Effective interest rates are lower under these "synthetic" positions than could
have been achieved by issuing debt directly.
The following table shows GECS borrowing positions considering the
effects of swaps.
- -------------------------------------------------------------------------------
EFFECTIVE BORROWINGS (INCLUDING SWAPS)
------------------------
December 31 (In millions) 1999 1998
Short-term $ 74,347 $ 72,143
========================
Long-term (including current portion)
Fixed rate (a) $ 90,361 $ 74,226
Floating rate 35,317 25,831
------------------------
Total long-term $125,678 $100,057
===============================================================================
(a) Includes the notional amount of long-term interest rate swaps that
effectively convert the floating-rate nature of short-term borrowings to
fixed rates of interest.
- -------------------------------------------------------------------------------
At December 31, 1999, swap maturities ranged from 2000 to 2048, and
average interest rates for fixed-rate borrowings (including "synthetic"
fixed-rate borrowings) were 5.63% (6.03% at year-end 1998).
<PAGE>
PAGE F-36
ANNUAL REPORT PAGE 68
20 GECS INSURANCE LIABILITIES, RESERVES AND ANNUITY BENEFITS
------------------------
December 31 (In millions) 1999 1998
- -------------------------------------------------------------------------------
Investment contracts and universal
life benefits $ 30,448 $ 29,266
Life insurance benefits and other (a) 18,460 16,104
Unpaid claims and claims adjustment
expenses (b) 21,473 19,611
Unearned premiums 6,060 5,715
Separate accounts (see note 17) 10,335 6,563
------------------------
$ 86,776 $ 77,259
- -------------------------------------------------------------------------------
(a) Life insurance benefits are accounted for mainly by a net-level-premium
method using estimated yields generally ranging from 5% to 9% in both 1999
and 1998.
(b) Principally property and casualty reserves; includes amounts for both
reported and incurred-but-not-reported claims, reduced by anticipated
salvage and subrogation recoveries. Estimates of liabilities are reviewed
and updated continually, with changes in estimated losses reflected in
operations.
- -------------------------------------------------------------------------------
When GECS cedes insurance to third parties, it is not relieved of its
primary obligation to policyholders. Losses on ceded risks give rise to claims
for recovery; allowances are established for such receivables from reinsurers.

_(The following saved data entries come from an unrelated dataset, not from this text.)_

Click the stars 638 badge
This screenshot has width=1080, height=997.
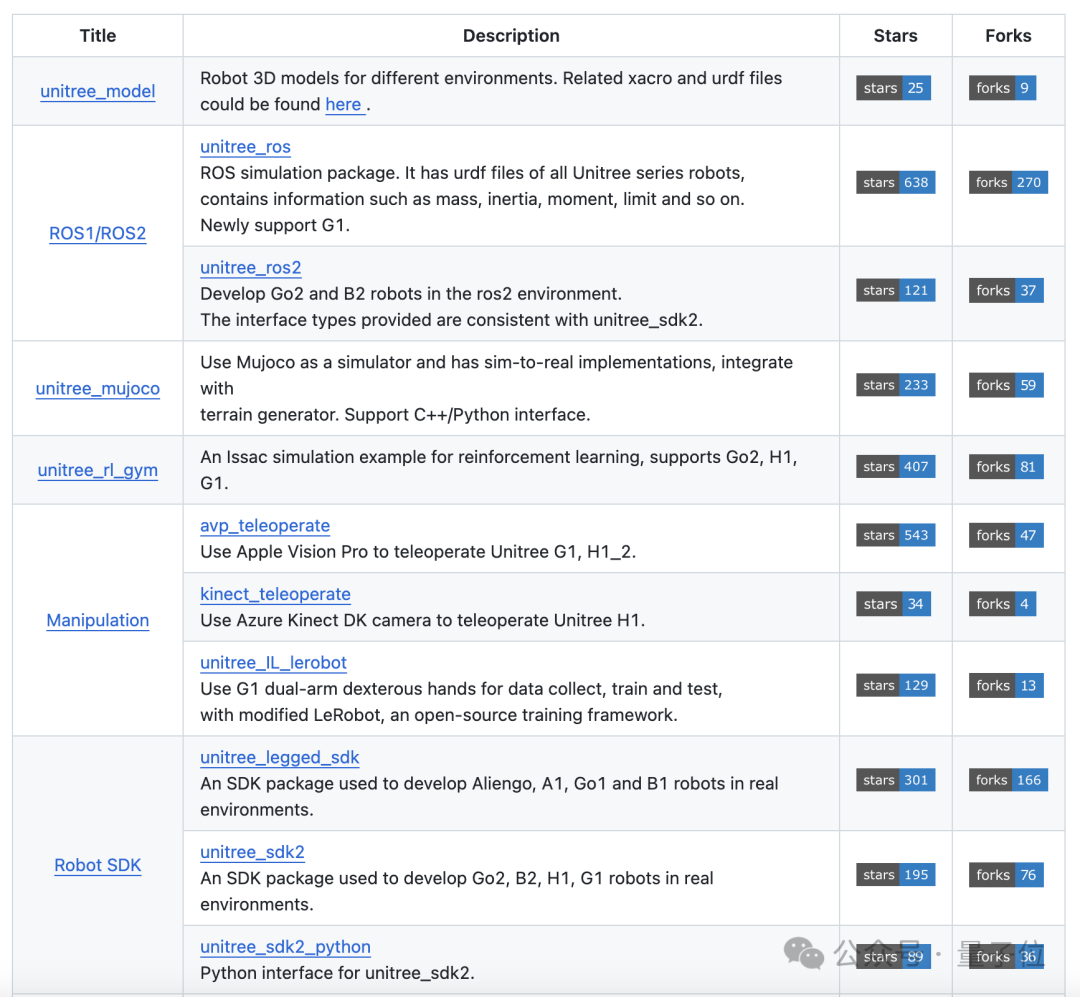point(895,183)
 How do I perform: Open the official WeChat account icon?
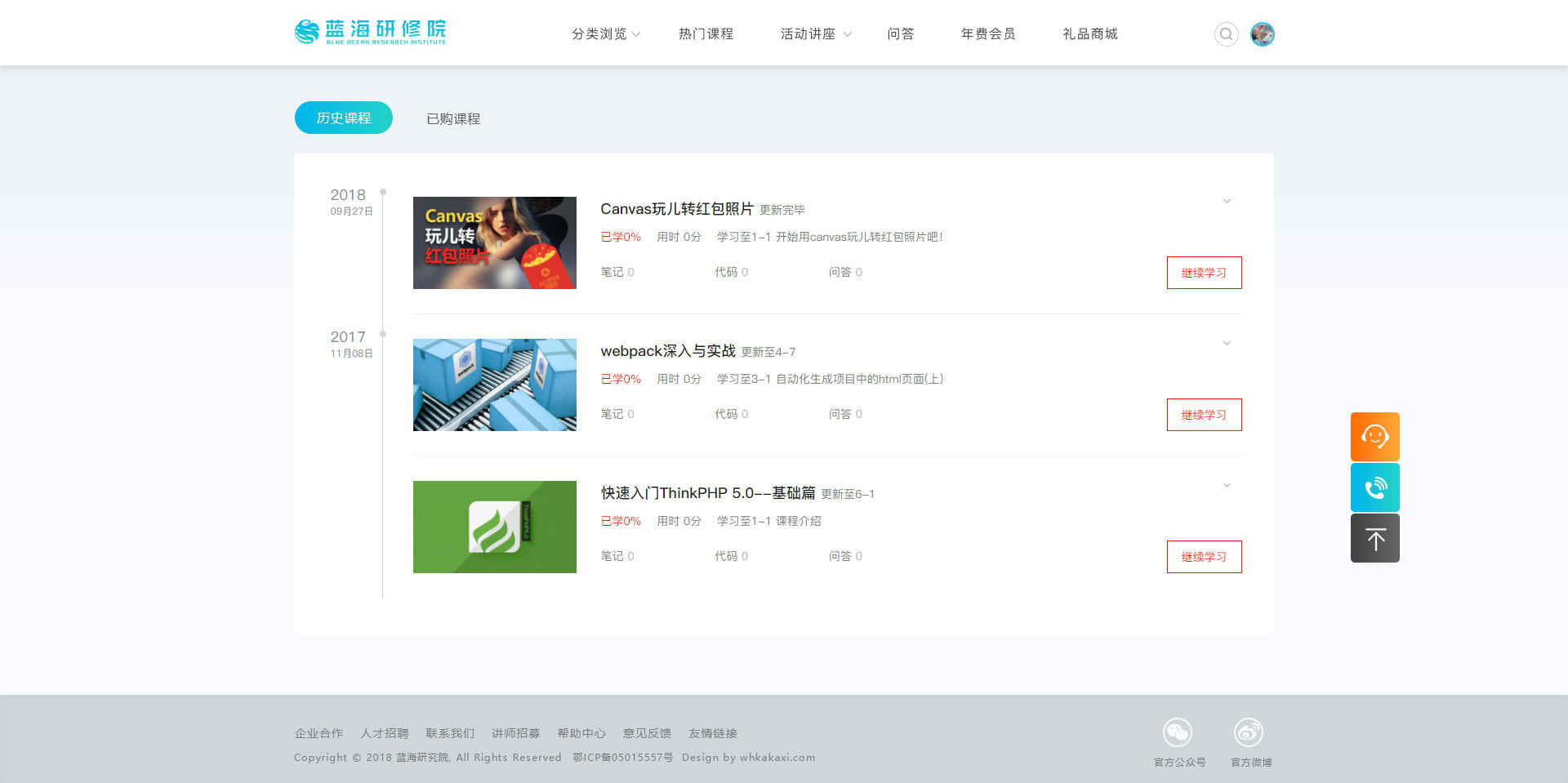[1177, 732]
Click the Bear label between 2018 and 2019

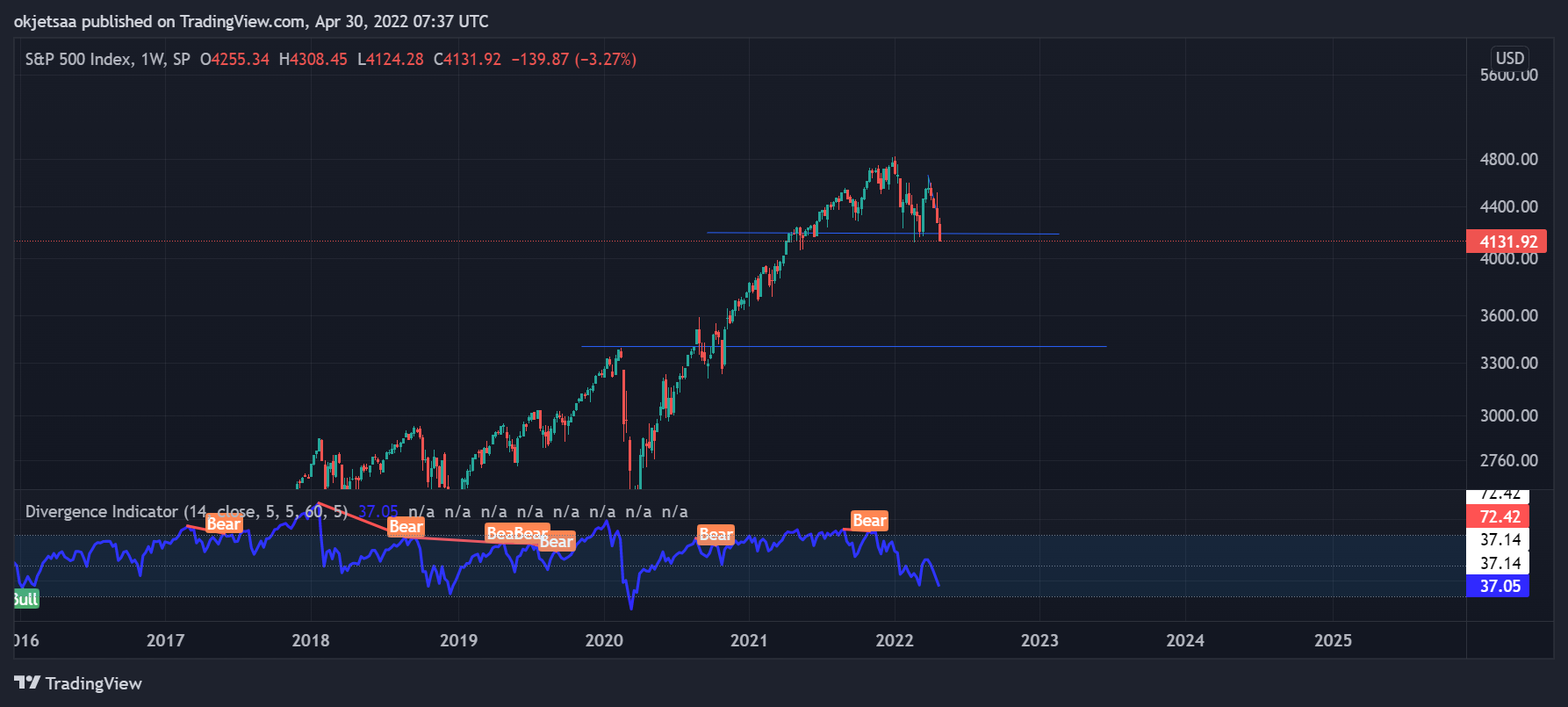tap(406, 527)
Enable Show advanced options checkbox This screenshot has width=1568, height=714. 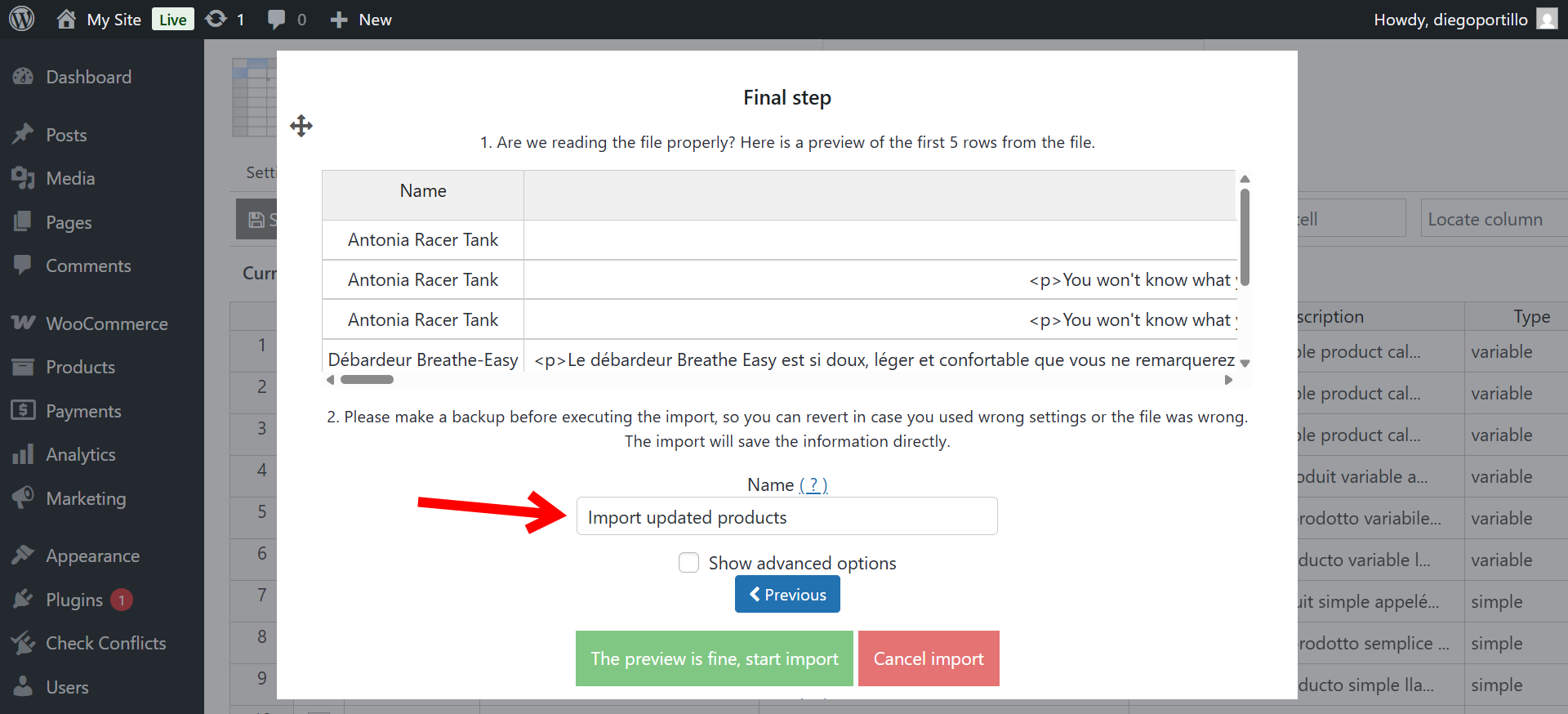pyautogui.click(x=689, y=563)
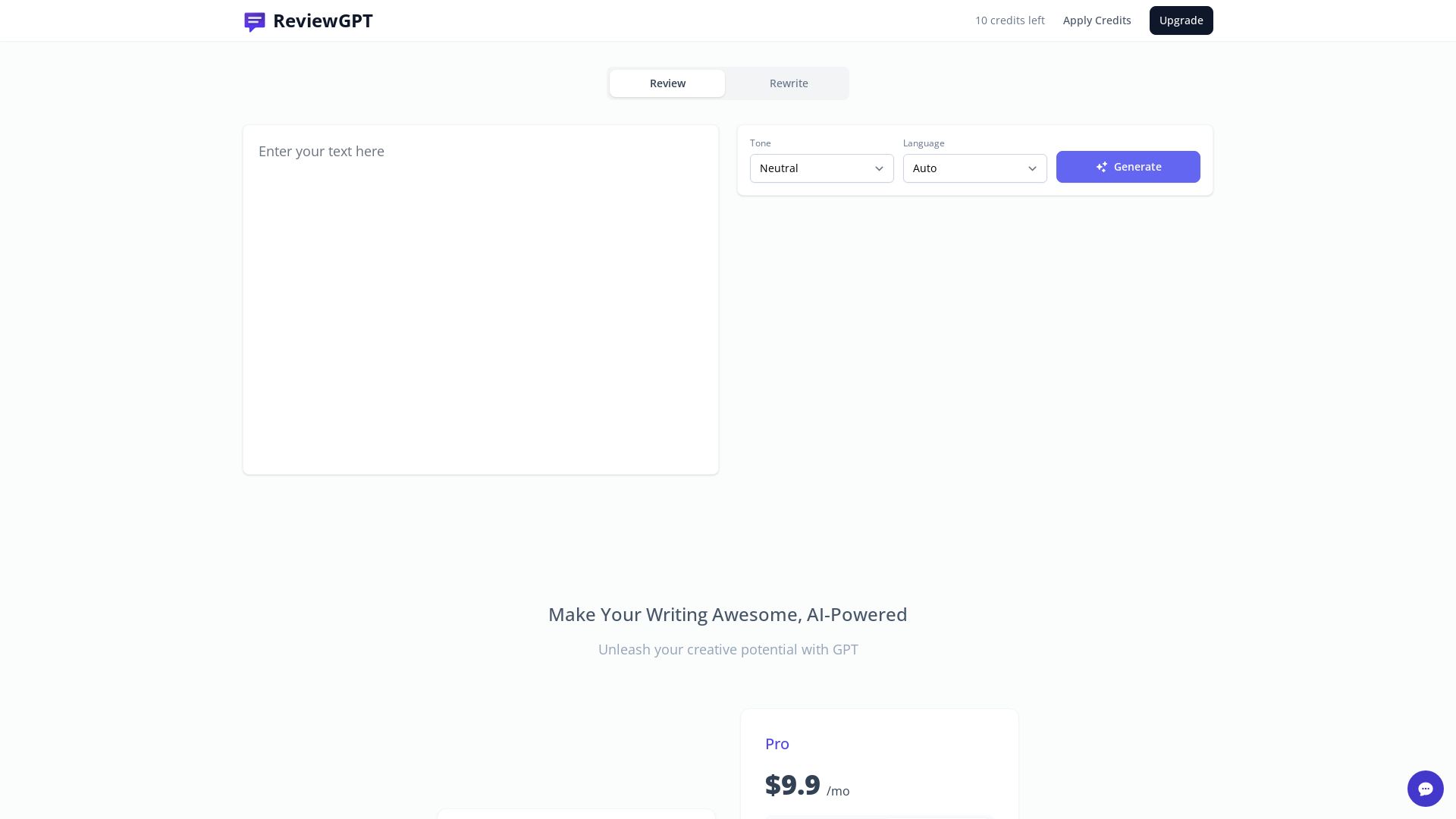Switch to the Rewrite tab
This screenshot has height=819, width=1456.
[789, 83]
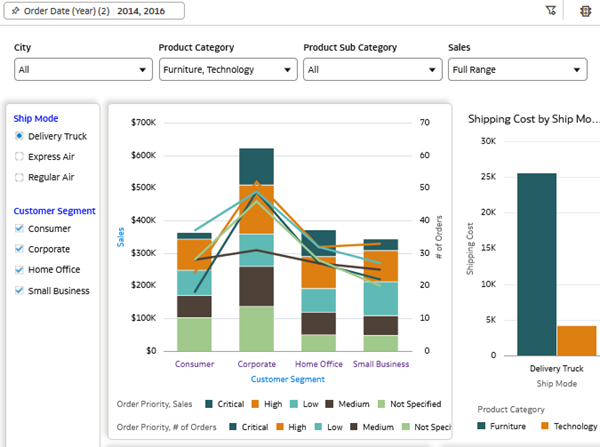Click the High sales legend swatch
Viewport: 600px width, 447px height.
click(256, 404)
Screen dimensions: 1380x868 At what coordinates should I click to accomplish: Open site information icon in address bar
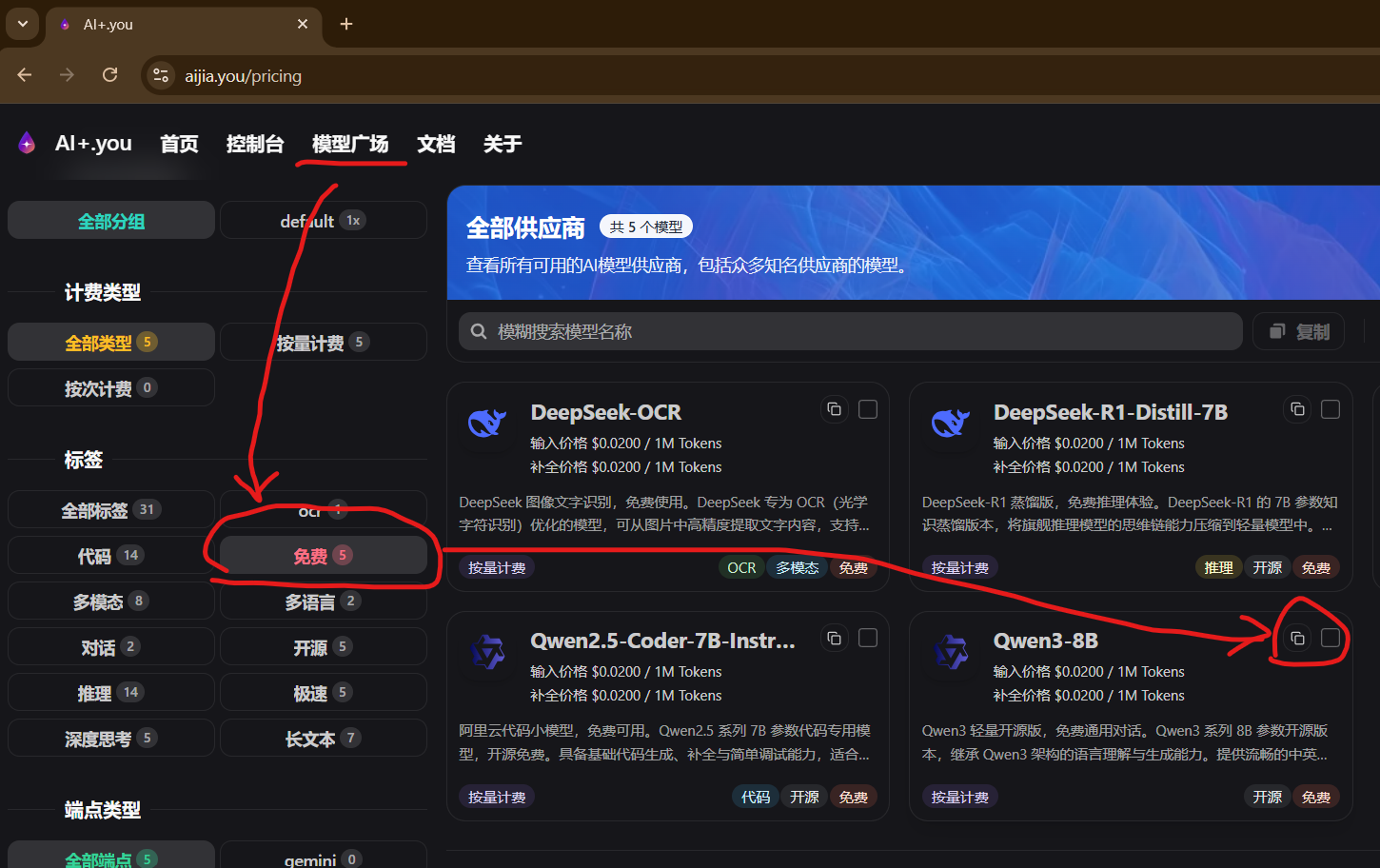161,75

The insurance liability for unpaid claims and claims adjustment
expenses related to policies that may cover environmental and asbestos exposures
is based on known facts and an assessment of applicable law and coverage
litigation. Liabilities are recognized for both known and unasserted claims
(including the cost of related litigation) when sufficient information has been
developed to indicate that a claim has been incurred and a range of potential
losses can be reasonably estimated. Developed case law and adequate claim
history do not exist for certain claims principally due to significant
uncertainties as to both the level of ultimate losses that will occur and what
portion, if any, will be deemed to be insured amounts.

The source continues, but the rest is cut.